Please count the lines below that contain the string "text", with case counting, and give only the number.

### Dataset extract
______

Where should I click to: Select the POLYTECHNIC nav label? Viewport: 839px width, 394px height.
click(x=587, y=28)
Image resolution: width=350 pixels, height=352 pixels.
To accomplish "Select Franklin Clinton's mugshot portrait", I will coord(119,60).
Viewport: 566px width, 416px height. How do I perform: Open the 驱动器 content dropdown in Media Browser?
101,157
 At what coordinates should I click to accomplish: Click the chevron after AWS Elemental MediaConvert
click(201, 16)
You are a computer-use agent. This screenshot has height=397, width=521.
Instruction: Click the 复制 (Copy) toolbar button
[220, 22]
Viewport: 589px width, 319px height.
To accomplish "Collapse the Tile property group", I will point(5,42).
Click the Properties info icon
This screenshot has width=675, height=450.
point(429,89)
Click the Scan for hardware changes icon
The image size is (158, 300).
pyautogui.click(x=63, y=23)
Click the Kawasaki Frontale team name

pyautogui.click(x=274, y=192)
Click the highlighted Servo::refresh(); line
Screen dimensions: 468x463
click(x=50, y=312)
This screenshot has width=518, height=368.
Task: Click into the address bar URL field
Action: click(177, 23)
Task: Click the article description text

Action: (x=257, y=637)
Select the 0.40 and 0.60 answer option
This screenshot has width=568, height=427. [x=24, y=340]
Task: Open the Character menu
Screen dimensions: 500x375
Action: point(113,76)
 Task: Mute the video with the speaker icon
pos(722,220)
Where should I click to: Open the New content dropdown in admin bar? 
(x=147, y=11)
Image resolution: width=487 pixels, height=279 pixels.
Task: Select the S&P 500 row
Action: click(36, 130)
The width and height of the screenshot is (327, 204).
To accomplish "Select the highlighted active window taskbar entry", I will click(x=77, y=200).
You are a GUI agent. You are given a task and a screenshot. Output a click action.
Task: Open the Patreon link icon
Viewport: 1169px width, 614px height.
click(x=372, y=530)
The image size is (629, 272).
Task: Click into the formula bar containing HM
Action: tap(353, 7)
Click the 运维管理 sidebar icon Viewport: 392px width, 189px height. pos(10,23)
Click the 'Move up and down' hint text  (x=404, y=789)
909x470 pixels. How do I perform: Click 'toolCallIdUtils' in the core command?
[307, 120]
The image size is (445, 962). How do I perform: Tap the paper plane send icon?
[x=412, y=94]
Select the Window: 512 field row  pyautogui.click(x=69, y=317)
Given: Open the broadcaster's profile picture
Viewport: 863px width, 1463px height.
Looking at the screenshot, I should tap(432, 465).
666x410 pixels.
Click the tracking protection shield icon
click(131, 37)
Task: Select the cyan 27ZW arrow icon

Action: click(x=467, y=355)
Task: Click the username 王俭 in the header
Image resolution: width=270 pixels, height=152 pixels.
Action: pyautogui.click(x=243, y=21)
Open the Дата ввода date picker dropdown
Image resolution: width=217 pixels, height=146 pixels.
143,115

______

### Task output
2